Berikut ini adalah rangkuman lengkapnya dalam 5 fakta menarik seperti dilansir Antara, Kamis 19 Juni 2025:
1. Pelecehan Bermula dari Lowongan Kerja Fiktif di Media Sosial
Kasus ini berawal dari informasi lowongan kerja sebagai SPG produk rokok yang disebarluaskan melalui media sosial pada Jumat, 6 Juni 2025. Tanpa rasa curiga, korban MRP mengikuti prosedur yang diminta—termasuk mengirimkan video perkenalan dan body checking dalam balutan pakaian ketat berlengan pendek. Sayangnya, belakangan terungkap bahwa lowongan tersebut fiktif dan hanya digunakan pelaku sebagai alat untuk melakukan pelecehan seksual secara daring.
2. Video Korban Disalahgunakan untuk Pelecehan dan Ancaman
Setelah menerima video korban, pelaku diduga menyalahgunakannya untuk melancarkan tindakan pelecehan seksual dan intimidasi. Modus semacam ini tergolong sebagai bentuk kekerasan seksual berbasis daring, yang belakangan ini kian marak terjadi, terutama menyasar perempuan muda pencari kerja.
Ilustrasi video mesum
- v.qq.com
3. KemenPPPA Gerak Cepat Koordinasi dengan UPTD PPA
Menanggapi kasus ini, Menteri PPPA Arifah Fauzi menegaskan bahwa pihaknya segera melakukan koordinasi dengan UPTD PPA Provinsi Jawa Barat dan UPTD PPA Kota Sukabumi. Tujuannya adalah memastikan korban memperoleh layanan bantuan yang menyeluruh, baik dari sisi hukum maupun pemulihan psikologis.

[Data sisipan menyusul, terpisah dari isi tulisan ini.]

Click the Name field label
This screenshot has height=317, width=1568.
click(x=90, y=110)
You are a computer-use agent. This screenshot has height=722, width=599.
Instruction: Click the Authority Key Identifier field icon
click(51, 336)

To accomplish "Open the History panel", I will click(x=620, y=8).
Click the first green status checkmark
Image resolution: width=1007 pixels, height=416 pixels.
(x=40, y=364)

UPTD PPA Kota Sukabumi telah melakukan penjangkauan awal dan memberikan dukungan psikologis untuk membantu korban pulih dari trauma yang dialaminya.
4. UU TPKS Jadi Payung Hukum Penting Lindungi Perempuan
Menteri Arifah Fauzi menekankan pentingnya implementasi Undang-Undang Nomor 12 Tahun 2022 tentang Tindak Pidana Kekerasan Seksual (UU TPKS) sebagai bukti hadirnya negara dalam melindungi korban kekerasan seksual. UU ini mengatur secara komprehensif aspek pencegahan, penanganan, pemulihan korban, perlindungan hak perempuan, serta penegakan hukum terhadap pelaku.

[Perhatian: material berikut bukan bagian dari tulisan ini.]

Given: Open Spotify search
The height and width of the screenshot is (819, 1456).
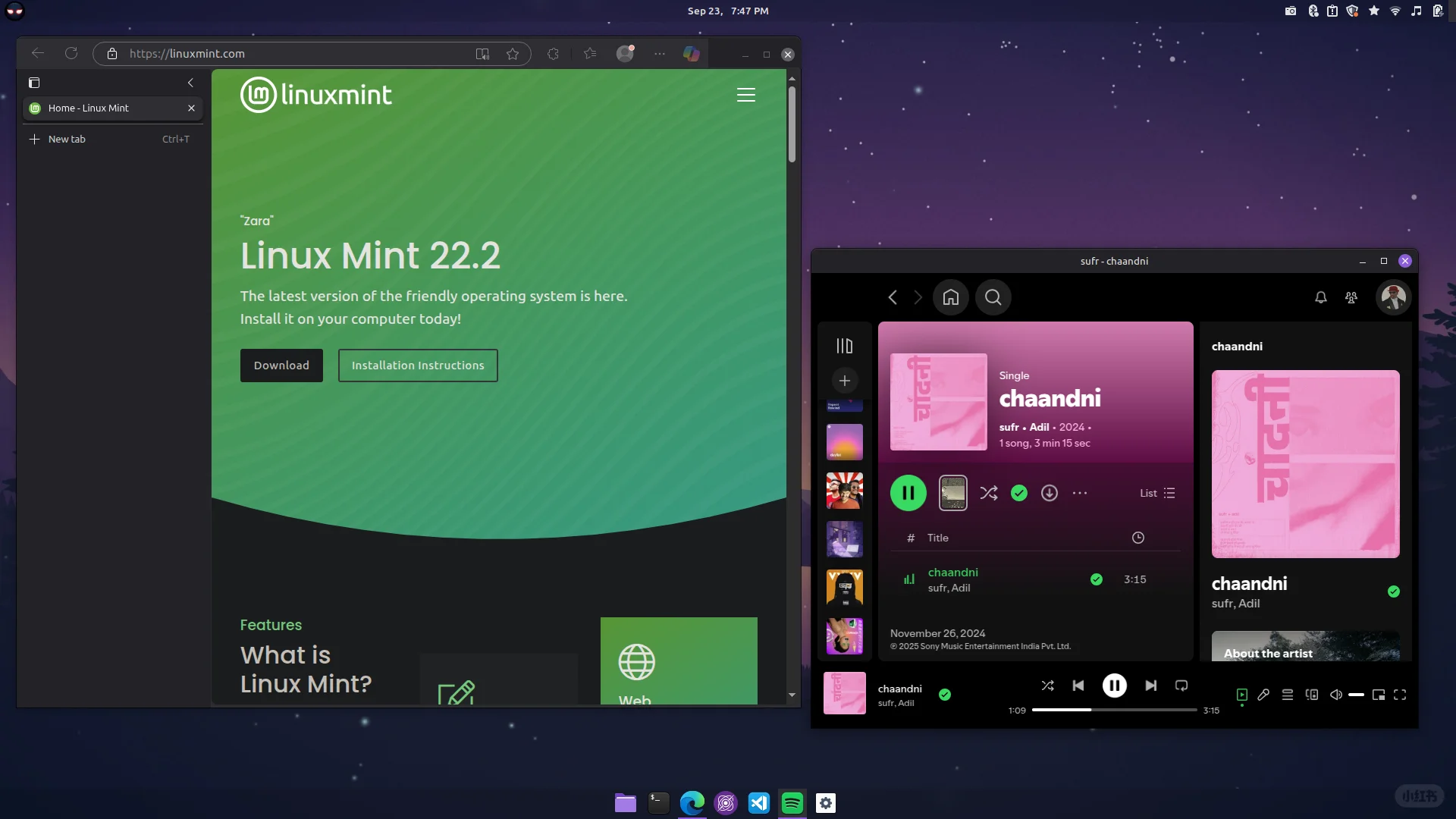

Kasus seperti yang dialami MRP membuktikan bahwa perlindungan perempuan di ruang digital dan dalam proses rekrutmen kerja masih sangat dibutuhkan.
5. Pentingnya Edukasi Masyarakat terhadap Modus Kejahatan Digital
Kasus ini menjadi pengingat pentingnya edukasi publik untuk mengenali modus-modus kejahatan digital yang makin beragam. Penawaran kerja palsu dengan permintaan pengiriman data pribadi, termasuk video atau foto tubuh, harus diwaspadai sebagai bentuk eksploitasi. Pemerintah dan masyarakat perlu memperkuat literasi digital untuk mencegah korban-korban baru.
Kasus pelecehan seksual yang terjadi melalui modus lowongan kerja palsu menegaskan bahwa perlindungan perempuan harus diperluas ke ranah digital. KemenPPPA berkomitmen menindaklanjuti kasus ini secara serius, sekaligus mengingatkan pentingnya UU TPKS sebagai landasan hukum dalam memberantas tindak kekerasan seksual di Indonesia.